Dumped Shrimp Harms Most Valuable U.S. Fishery

Washington, DC – Today, U.S. shrimp fishermen, processors, and distributors testified that shrimp imports dumped on the U.S. market by six countries have caused to massive job losses, business closures, and harms shrimp fishing and farming communities. The International Trade Commission (ITC) held the public hearing as part of their investigation regarding how unfair pricing has affected the domestic industry. If the U.S. shrimp industry successfully demonstrates that dumping has materially injured them, duties will be imposed in January. The ITC unanimously found low-priced shrimp imports injured the U.S. shrimp industry in a preliminary ruling in February.

“U.S. shrimpers successfully competed against imports until 2000, when six countries started to engage in massive dumping. We can compete against imports, but not against dumping,” stated Sal Versaggi, a shrimp fisherman in Tampa, FL and an officer of the Southern Shrimp Alliance. “If forced to continue to face the onslaught of dumped shrimp prices, the U.S. shrimp industry could vanish, despite cutting edge technology and higher productivity than our competition.”

The U.S. economy has lost $4.4 billion in the value of U.S. shrimp harvested and processed as the import price of shrimp from has plunged  from $5.12 in 2000 to $3.48 in 2003 due to the illegal practice of dumping by companies in Brazil, China, Ecuador, India, Thailand, and Vietnam. The trade violations have wreaked havoc in eight states. Many boats are tied up at the docks. Other boats are being repossessed. Thousands of jobs have been lost and 70,000 more are threatened if dumped shrimp continues to flood the U.S. market.

“Dumped shrimp imports have a very real human toll in America, for shrimp fishermen, their families, and the communities they live in,”  testified Kim Chauvin on behalf of her fourth generation fishing family in Chauvin, Louisiana. “The financial pressures caused by predatory pricing have made health insurance for my family of five a luxury we can no longer afford.”

Shrimping is vital to hundreds of coastal communities throughout the southeast, bringing in billions of dollars in revenue, taxes, and purchases  from supporting businesses. For every one job in the United States processing imported shrimp, there are 21 persons involved harvesting and processing wild-caught domestic shrimp.

“This crisis has also affected many local communities, turning some, like Dulac, Louisiana, into virtual ghost towns,” explained Chauvin.  “Many other communities depend on fishermen and the money they spend, or on shrimp processors and the jobs they provide. With the  fishermen and processors going out of business, these communities will not survive.”

And don’t think consumers have benefited from the low wholesale prices of dumped shrimp. While the wholesale price of shrimp dropped 42 percent, shrimp entrée prices actually skyrocketed as much as 28 percent between 2000 and 2003. Food Beat Inc., an association that tracks menu information, including item and price, has released data that demonstrates consumer prices for shrimp at restaurants were five times as likely to increase as decrease between 2000 and 2003.[i] Overall, for every one shrimp menu item where consumers saw a decrease in price, 32 other shrimp menu items remained the same or increased in price. In 2002, shrimp middlemen purchased dumped shrimp imports at 1960s  prices and charged American consumers $4.2 billion above their normal profit margins rather than passing on the savings. Now these same middlemen are trying to convince America that the unfair trade that has caused thousands of job losses and billions in lost economic activity  has benefited consumers, despite the fact that only their wallets got fatter from the trade violations.

****************************************

## JOBS
- A) Quote the shrimp dumping article between "Shrimping is vital" and "wild-caught domestic shrimp.", inclusive.
- B) In the shrimp dumping article, how much did shrimp entrée prices rise between 2000 and 2003?

[Raw records]
****************************************

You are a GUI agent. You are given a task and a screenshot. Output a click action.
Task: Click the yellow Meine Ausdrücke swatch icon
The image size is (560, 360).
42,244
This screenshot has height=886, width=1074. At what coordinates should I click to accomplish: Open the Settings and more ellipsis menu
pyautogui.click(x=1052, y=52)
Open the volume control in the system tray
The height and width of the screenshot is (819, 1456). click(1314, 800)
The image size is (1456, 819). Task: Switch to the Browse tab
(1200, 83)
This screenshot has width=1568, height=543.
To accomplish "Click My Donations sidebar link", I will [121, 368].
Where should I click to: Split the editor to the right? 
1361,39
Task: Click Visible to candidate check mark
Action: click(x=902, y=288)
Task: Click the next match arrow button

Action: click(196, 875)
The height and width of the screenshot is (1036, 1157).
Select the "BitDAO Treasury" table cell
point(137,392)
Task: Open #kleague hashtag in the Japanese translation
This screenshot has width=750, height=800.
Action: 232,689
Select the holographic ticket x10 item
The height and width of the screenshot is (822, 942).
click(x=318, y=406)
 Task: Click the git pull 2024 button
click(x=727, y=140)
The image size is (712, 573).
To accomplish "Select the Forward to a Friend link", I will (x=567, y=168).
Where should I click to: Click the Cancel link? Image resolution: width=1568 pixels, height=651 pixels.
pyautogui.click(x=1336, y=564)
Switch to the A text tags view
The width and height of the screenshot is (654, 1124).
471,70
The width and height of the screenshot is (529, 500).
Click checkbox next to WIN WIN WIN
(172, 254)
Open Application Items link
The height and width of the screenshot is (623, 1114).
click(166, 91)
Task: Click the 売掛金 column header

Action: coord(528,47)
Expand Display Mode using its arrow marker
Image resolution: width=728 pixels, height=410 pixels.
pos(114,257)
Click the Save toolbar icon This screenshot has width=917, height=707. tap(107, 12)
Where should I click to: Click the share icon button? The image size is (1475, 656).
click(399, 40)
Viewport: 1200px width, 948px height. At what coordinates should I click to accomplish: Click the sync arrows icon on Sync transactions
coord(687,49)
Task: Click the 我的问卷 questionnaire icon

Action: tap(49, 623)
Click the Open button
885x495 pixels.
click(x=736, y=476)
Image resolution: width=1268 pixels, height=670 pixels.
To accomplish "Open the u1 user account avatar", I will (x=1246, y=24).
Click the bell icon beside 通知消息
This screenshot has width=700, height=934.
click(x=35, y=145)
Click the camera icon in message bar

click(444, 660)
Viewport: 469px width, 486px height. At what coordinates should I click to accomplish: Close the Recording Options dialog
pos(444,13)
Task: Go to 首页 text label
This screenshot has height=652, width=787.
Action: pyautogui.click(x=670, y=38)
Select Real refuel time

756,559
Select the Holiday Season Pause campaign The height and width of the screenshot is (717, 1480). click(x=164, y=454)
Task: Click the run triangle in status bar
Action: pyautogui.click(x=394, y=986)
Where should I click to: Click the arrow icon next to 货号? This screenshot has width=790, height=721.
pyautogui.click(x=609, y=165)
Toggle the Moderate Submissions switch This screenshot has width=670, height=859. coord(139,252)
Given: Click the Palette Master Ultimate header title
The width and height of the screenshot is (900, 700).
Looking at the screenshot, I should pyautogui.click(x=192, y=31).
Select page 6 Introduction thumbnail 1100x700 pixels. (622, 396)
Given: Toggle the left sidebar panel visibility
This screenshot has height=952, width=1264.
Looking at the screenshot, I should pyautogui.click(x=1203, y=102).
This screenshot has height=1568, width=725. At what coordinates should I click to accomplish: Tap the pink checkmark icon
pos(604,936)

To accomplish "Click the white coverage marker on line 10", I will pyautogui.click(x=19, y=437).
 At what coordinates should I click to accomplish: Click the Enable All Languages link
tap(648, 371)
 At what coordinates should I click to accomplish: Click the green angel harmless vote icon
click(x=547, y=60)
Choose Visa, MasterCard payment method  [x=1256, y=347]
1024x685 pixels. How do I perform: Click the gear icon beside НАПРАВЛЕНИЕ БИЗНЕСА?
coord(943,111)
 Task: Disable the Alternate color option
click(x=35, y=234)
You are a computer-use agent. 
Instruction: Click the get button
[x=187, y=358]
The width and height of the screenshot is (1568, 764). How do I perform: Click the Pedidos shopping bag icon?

****************************************

## EXPECTED RESPONSES
- A)
Shrimping is vital to hundreds of coastal communities throughout the southeast, bringing in billions of dollars in revenue, taxes, and purchases  from supporting businesses. For every one job in the United States processing imported shrimp, there are 21 persons involved harvesting and processing wild-caught domestic shrimp.

- B) As much as 28 percent.